Dass man an dieser Geschichte dennoch auch als Jugendlicher dranbleibt, liegt aber nicht nur an der Coming-of-Age Thematik und den sympathischen Protagonisten, sondern vor allem auch an den detailgetreuen und hervorragenden Zeichnungen. Diese werden Manga-Fans sicherlich zu würdigen wissen, aber sie erleichtern die Lektüre auch den Jugendlichen, die bisher noch nicht mit diesem Genre zu tun hatte und von der ungewohnten Leserichtung sich vielleicht überfordert fühlen. Hat man sich erst einmal daran gewöhnt, kennt man sich im Universum Dais sehr schnell und gut aus, denn dank der expressiven Zeichnungen weiß man ganz genau, wie es in seinem Inneren aussieht.
Mit Blue Giant Supreme liegt ein Manga vor, der Jugendliche, die sich auf Genre und Thema einlassen können, in seinen Bann ziehen wird. In Japan ist der Titel bereits ein absoluter Kassenschlager. Aber auch in Deutschland geht die Geschichte von Dai weiter: Band 2 und 3 sind bereits bei Carlsen Manga! erschienen und weitere sind in Planung. Und eines sei verraten: Es geht darin nicht nur um sein Saxophon!

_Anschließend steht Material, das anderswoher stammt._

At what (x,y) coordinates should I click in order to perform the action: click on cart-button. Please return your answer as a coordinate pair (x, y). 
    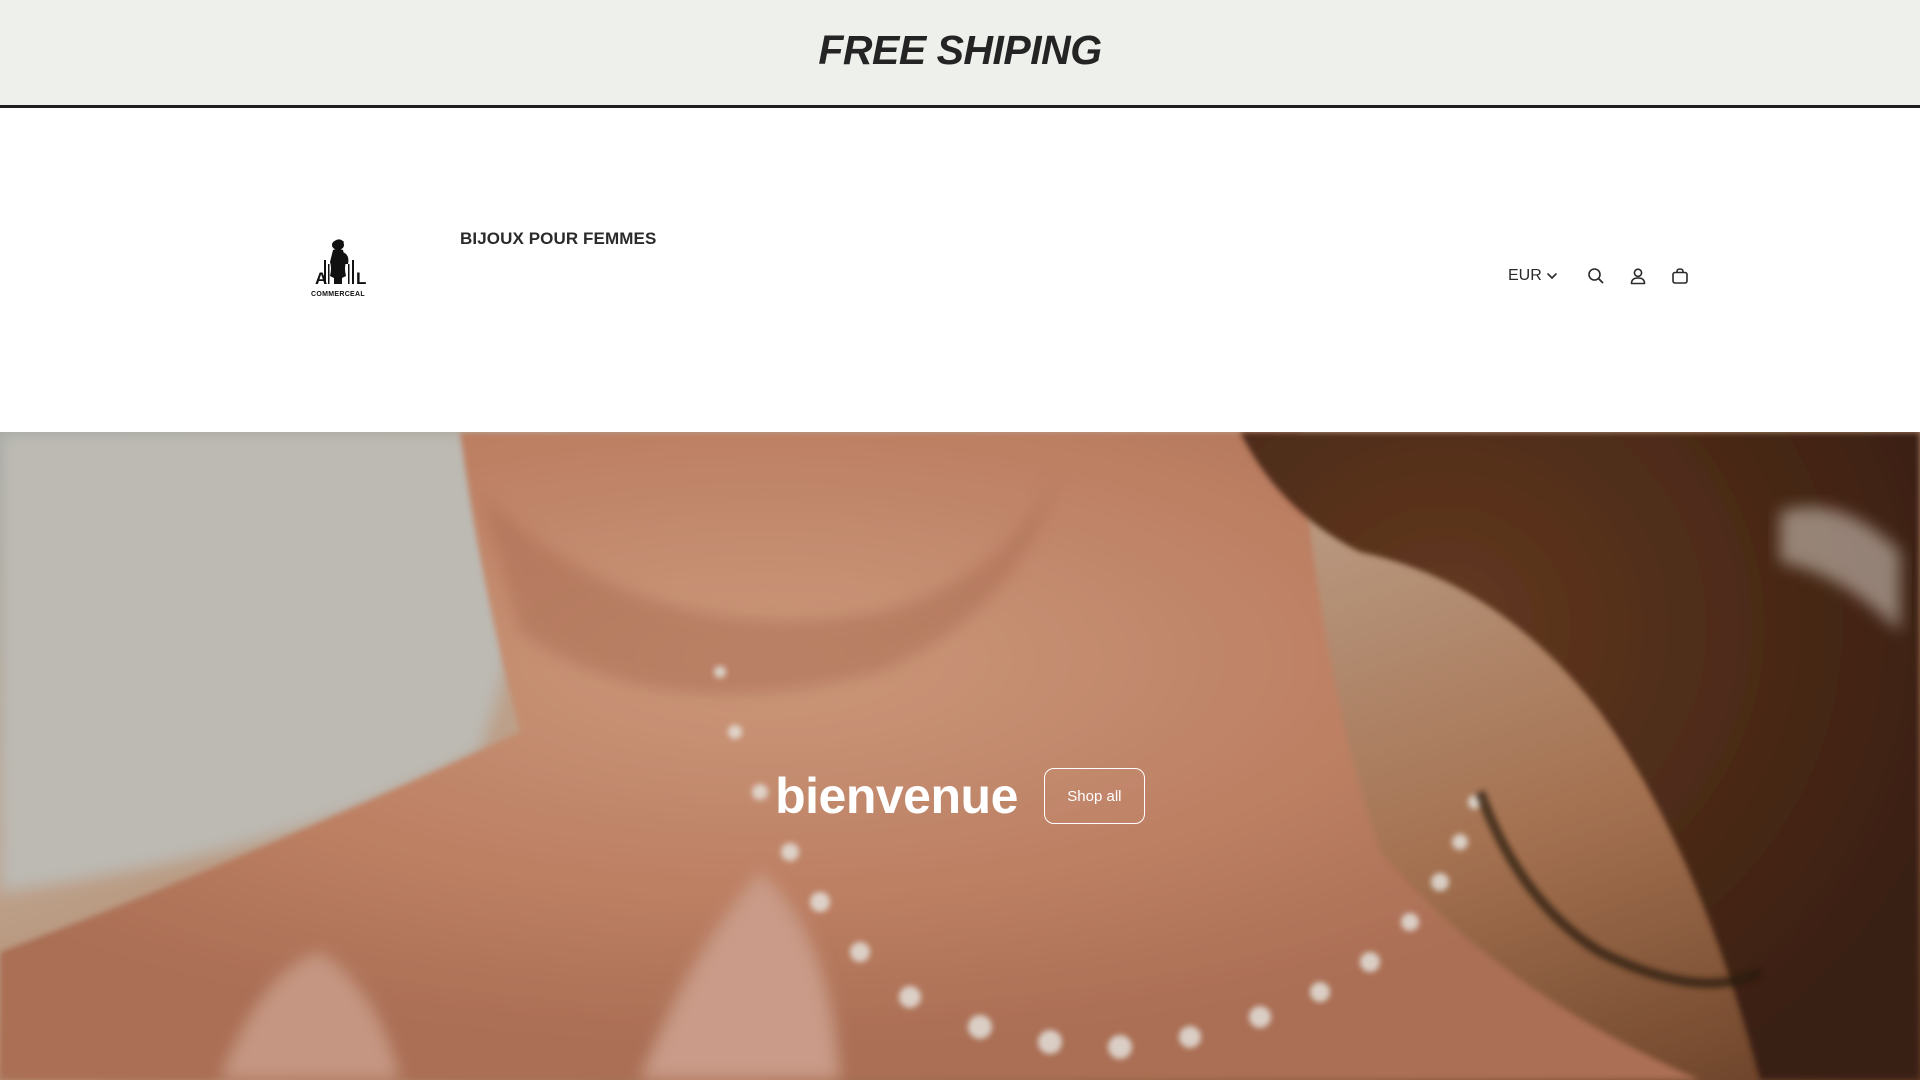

Blue Giant Supreme ist für die offenen Leseförderung geeignet und sollte in einer gut sortierten Schul- bzw. öffentlichen Bibliothek nicht fehlen. Man kann sich den Manga auch sehr gut in einem Comic-Projekt der Mittel- und Oberstufe vorstellen. Sicherlich bietet er auch Potential, um fächerübergreifend (Musik-Kunst-Deutsch) eingesetzt zu werden. Auch ein innovatives didaktisches Unterrichtssetting zum Thema Künstlerroman vom 20. Jahrhundert bis in die Gegenwart ließe sich mit diesem Manga umsetzen („Tonio Kröger meets Dai“).